--- start PAGE TEXT ---
“Everything you could imagine, I want to try it” — Anthony Green talks ‘Juturna,’ new projects and more
by Landon Defever - Dec 1, 2015
Few bands ever achieve what Circa Survive has in the past 10 years. The fact that the progressive post-hardcore quintet led by charismatic frontman Anthony Green is now six albums deep into a decade-long career, with all five original members, while still being able to seamlessly balance consistent touring, family lives and countless other projects is no easy feat—but to write music so consistently strong in musical technicality, lyrical poignancy and outstanding vocal variety is what’s most impressive of all.
Over time, it’s undoubtedly paid off for Circa, with tens of thousands of fans, devoted and casual alike, tuning in to hear the band’s undeniably unique take on an already fascinating subset of alternative rock. With over a decade down, the band decided earlier this year to honor their freshman LP Juturna—an astounding debut-turned-genre classic that showed the act wasn’t about to get forgotten in the crowd. From mid-October to late November, Circa Survive rocked and rollicked theaters coast to coast, performing Juturna from front-to-back in its entirety. Along with tourmates Rx Bandits and Citizen, Circa Survive crafted one of the fall’s best tours, pulling out every stop to ensure one hell of an evening for all 26 cities.
This brings us to October 31, 2015 – where Circa Survive would soon perform to a packed Royal Oak Music Theatre in Royal Oak, Michigan, for a Halloween night no one would ever forget. We sat down with vocalist Anthony Green to chat about Juturna, a look into the album’s writing process, his hopeful music projects and being a father.
With this being the 10-year anniversary tour of Juturna, how has it been returning to the album every night, and playing it through in a live setting?
ANTHONY GREEN: It’s weird. It’s really weird. It’s works so cohesively, and the show goes by so fast because everything blends together so well. It’s weird to think that the band has been around for 10 years and that this is a thing.
Years after Juturna was initially released, you mentioned that a lot of your writing was influenced by the movie Eternal Sunshine Of The Spotless Mind. What about the film did you take away for the album?
At the time, my current girlfriend and I, who became my present-day wife, were going through all of this weird shit, and we just young and dumb. We were just trying to figure all of our shit out. During that, we went to go see that [movie] together the night I thought that we were going to break up. There were all of these themes about growing up, relationships, falling in love, falling out of love and not knowing the difference. There are so many crazy themes in that movie that I felt like I could relate to and feel like subconsciously they’d fit on the record.
--- end PAGE TEXT ---
--- start RECORD LIST ---
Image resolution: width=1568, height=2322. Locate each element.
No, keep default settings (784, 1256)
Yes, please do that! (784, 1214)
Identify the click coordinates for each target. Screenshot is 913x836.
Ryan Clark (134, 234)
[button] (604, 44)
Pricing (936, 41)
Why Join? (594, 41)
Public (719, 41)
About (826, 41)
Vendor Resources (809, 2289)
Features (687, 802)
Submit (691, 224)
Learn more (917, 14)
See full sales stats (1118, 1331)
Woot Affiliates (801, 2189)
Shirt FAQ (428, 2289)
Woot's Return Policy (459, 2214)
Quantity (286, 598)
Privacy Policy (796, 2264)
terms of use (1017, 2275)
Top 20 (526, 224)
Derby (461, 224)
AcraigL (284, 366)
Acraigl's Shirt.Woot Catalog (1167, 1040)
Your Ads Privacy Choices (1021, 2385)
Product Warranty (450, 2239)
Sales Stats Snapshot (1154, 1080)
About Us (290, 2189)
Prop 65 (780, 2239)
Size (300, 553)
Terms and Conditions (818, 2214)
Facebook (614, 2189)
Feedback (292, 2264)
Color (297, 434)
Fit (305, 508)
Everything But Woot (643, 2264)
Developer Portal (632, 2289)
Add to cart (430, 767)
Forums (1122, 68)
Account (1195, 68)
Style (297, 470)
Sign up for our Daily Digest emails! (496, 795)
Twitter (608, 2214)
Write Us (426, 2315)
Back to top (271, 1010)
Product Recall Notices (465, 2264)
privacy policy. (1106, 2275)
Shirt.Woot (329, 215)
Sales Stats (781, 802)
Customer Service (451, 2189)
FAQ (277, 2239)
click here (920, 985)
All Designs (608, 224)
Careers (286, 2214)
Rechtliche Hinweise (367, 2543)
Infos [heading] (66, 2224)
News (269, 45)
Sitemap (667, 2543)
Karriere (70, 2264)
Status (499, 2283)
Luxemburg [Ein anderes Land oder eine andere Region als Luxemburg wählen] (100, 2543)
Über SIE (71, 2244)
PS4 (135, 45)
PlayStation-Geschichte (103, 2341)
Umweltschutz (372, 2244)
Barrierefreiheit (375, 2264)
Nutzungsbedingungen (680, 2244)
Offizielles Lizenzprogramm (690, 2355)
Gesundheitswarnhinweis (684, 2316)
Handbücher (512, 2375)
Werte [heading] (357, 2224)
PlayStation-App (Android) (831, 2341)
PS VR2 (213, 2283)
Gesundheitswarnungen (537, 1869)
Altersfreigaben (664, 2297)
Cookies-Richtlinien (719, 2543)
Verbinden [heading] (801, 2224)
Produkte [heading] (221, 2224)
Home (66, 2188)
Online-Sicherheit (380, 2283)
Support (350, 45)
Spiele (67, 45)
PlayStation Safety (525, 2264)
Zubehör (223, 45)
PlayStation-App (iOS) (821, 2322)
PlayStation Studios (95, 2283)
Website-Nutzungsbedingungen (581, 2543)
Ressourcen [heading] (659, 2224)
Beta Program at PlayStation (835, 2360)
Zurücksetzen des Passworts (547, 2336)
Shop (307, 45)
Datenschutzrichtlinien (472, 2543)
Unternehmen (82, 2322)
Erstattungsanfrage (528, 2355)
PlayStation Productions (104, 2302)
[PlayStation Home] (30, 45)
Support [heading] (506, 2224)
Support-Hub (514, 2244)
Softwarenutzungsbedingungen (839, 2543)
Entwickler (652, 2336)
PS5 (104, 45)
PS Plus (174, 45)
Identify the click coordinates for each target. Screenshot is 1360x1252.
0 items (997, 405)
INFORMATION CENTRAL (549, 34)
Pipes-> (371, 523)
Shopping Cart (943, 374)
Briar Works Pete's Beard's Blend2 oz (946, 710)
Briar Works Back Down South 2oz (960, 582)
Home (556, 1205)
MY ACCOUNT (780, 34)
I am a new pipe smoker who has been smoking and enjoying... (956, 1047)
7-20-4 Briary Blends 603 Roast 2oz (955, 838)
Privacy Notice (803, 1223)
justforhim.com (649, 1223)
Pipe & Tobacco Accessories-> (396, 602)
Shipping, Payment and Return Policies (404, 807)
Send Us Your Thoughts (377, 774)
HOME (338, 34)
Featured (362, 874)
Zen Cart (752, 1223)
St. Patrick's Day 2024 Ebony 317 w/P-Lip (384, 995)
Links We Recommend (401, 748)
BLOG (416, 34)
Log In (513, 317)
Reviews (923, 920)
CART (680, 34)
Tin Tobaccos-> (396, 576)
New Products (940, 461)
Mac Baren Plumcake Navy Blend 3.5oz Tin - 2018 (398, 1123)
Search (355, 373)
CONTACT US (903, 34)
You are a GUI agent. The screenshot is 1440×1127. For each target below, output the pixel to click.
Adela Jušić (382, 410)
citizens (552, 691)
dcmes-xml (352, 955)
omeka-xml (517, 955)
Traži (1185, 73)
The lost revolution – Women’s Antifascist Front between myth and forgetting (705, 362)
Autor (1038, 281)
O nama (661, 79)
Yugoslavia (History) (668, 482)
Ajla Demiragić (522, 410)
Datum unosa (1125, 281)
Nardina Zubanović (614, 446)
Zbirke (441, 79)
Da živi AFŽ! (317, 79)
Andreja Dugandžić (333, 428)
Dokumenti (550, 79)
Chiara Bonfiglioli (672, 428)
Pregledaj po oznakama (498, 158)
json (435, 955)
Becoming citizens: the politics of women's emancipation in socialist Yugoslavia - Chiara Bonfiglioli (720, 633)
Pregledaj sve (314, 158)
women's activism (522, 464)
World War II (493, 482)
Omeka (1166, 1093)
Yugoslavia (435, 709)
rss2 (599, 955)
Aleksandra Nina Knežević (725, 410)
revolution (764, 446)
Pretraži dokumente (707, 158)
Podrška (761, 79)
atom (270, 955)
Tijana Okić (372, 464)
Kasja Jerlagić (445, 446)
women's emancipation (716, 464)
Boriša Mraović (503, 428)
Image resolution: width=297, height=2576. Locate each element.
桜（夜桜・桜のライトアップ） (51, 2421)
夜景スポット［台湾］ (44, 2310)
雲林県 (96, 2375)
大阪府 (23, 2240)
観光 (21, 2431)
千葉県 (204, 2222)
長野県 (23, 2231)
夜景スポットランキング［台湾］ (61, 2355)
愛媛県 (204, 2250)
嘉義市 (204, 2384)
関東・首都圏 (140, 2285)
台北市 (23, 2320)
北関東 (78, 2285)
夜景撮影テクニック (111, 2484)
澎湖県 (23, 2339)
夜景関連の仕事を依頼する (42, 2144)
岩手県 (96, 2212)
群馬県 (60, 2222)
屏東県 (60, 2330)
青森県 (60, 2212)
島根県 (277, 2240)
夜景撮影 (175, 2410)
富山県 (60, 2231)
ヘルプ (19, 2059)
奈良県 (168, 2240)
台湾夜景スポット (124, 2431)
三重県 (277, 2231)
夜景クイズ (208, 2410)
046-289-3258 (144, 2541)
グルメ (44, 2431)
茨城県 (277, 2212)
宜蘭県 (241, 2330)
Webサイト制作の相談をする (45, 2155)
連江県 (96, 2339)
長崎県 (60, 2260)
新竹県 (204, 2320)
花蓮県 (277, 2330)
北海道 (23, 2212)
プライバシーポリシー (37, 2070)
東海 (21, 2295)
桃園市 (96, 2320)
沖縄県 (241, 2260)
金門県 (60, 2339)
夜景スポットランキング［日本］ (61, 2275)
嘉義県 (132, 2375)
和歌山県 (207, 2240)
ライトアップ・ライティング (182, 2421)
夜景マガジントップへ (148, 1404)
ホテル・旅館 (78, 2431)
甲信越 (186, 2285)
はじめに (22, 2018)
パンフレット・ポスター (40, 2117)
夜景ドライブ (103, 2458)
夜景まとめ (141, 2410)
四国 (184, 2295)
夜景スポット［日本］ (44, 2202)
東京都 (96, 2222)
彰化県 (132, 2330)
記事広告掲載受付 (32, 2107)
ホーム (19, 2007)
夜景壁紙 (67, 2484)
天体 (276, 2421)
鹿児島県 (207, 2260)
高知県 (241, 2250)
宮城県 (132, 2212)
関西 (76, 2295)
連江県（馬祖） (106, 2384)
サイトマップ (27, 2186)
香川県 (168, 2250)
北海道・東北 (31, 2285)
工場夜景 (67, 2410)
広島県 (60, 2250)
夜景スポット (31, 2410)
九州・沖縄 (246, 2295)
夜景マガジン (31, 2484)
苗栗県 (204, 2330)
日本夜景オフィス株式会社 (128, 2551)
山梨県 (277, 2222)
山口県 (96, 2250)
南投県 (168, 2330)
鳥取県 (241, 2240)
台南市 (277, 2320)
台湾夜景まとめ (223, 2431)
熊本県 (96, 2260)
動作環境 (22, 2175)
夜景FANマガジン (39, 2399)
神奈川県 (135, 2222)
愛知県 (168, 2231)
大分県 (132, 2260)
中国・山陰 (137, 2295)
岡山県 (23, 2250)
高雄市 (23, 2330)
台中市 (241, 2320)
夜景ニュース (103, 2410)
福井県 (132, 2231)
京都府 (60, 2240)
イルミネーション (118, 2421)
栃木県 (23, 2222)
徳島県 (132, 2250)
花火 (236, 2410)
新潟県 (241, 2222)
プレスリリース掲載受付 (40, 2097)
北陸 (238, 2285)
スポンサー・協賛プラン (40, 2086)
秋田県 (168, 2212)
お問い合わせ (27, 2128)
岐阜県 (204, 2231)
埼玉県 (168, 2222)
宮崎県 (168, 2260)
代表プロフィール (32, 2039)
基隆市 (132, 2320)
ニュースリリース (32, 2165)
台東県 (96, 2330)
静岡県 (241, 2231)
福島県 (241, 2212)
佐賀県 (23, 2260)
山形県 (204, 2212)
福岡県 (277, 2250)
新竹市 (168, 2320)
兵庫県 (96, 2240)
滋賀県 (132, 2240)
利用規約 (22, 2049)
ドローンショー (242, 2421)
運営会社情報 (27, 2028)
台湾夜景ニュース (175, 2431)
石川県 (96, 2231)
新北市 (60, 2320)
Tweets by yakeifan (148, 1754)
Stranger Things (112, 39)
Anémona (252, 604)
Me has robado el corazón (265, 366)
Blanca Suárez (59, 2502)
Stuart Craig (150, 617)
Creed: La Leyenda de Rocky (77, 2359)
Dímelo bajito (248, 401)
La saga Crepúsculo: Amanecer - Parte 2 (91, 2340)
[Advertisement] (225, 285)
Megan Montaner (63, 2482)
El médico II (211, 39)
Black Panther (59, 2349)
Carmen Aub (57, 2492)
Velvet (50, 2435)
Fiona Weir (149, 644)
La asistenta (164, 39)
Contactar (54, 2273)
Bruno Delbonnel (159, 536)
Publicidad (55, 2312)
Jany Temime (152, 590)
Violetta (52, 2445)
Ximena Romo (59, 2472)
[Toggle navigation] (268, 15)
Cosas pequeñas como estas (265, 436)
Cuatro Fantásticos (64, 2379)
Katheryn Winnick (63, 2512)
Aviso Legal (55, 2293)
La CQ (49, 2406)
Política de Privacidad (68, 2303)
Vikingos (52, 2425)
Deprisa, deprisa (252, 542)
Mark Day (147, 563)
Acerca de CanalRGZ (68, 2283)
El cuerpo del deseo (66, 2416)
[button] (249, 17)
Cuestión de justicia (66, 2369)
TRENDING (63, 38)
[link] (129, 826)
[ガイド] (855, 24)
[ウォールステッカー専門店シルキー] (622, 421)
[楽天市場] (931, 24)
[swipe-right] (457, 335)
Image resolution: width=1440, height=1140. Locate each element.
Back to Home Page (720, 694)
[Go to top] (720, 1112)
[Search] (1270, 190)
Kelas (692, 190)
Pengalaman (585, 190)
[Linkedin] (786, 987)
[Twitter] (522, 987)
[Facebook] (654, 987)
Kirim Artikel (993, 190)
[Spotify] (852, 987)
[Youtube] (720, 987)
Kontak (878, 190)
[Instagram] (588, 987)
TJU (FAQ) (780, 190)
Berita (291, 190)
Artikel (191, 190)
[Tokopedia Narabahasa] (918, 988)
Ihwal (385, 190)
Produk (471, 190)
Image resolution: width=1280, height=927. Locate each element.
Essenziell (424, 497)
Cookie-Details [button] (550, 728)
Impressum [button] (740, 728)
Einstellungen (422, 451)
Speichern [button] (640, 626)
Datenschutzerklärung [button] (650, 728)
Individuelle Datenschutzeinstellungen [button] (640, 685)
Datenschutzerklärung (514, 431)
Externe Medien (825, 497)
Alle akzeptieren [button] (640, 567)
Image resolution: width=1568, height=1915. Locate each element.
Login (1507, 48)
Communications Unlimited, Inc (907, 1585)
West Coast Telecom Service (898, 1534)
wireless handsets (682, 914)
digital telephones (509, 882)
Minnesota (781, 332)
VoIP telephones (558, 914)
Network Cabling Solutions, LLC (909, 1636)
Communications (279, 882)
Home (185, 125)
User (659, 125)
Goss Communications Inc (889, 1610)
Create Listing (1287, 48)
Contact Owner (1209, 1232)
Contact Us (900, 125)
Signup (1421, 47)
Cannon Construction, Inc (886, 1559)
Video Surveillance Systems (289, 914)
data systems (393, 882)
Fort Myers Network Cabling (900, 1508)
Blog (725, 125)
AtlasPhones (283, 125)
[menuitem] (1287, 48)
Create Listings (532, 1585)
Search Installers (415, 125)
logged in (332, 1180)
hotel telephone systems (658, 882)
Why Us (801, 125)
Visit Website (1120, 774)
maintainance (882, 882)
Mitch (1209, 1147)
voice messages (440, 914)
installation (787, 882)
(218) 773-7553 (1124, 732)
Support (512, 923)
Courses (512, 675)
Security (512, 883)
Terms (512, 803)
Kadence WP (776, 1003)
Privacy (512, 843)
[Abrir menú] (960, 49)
--- end RECORD LIST ---
• **REQUIREMENTS**
1: Do these statements agree with the Anthony Green interview? Answer each with yes or no, and quote the words from the interview that settle it.
(a) Circa Survive toured with Rx Bandits and Citizen.
(b) The Juturna anniversary tour visited 30 cities.
(c) Anthony Green saw Eternal Sunshine Of The Spotless Mind with his girlfriend on a night he thought they would break up.
2: In the Anthony Green interview, where did Circa Survive perform on October 31, 2015?
3: Extend the Anthony Green interview past its final sentence.
The listing has no connection to the Anthony Green interview.

• **FINAL RESULTS**
1:
(a) Yes: "Along with tourmates Rx Bandits and Citizen"
(b) No: "for all 26 cities"
(c) Yes: "we went to go see that [movie] together the night I thought that we were going to break up"

2: At the Royal Oak Music Theatre in Royal Oak, Michigan.

3:
One of the biggest calling cards of not only Circa Survive, but any of your numerous projects, has been how unique and dynamic your voice is. Do you remember the first time you knew that you had a strong voice and knew it was something you wanted to pursue?
I remember people telling me that I had a good voice, but they were the same kind of person who didn’t want to sing for whatever band we were in. Because of that, I always felt like I was the only one that would do it, whenever I was playing music with people. I never really felt like I have any different or special qualities, but people would always tell me, “Your voice is so high!” I just liked doing it, and it filled an urge in me that I never even knew existed. I don’t think I ever could imagine myself doing it for a living until the dudes in Saosin asked me to move to California and join their band. Even then, I just figured I’d do this for a while and see where life takes me, but I never imagined I’d be doing it for a living, or people would want anything to do with it. It’s weird. It’s still weird today—every fucking morning I wake up on a tour bus in a bunk and think, “Oh, fuck, this is crazy—how the fuck did this happen? How do I keep it?”
Is there anything you haven’t done with music that you’d like to explore?
So much. I couldn’t even begin to detail the things I want to try. I want to start a punk band, do a solo record that’s really stripped down. I’d love to attempt to do some old-school, traditional-style country music. I’ve always wanted to do a project with Keith Goodwin [of Good Old War], where we make really weird, trippy music, almost like Animal Collective or Panda Bear type-stuff, or straight-up strictly weird stoner-ass techno. I want to make a High & Driving record someday. I have a project with Will Yip that I’ve been working on called Suneaters that will hopefully someday get released. There’s just so much. So much. I literally couldn’t live two lifetimes and fulfill all of the cool stuff that I want to do. Music is vast: Everything you could imagine, I want to try it. The next thing is I’m going to re-record all of the Circa records in Spanish—just kidding, but that would be pretty sweet. I would hire someone to do it in Spanish!
As a father of three, what has been the biggest joy that being a parent has brought you?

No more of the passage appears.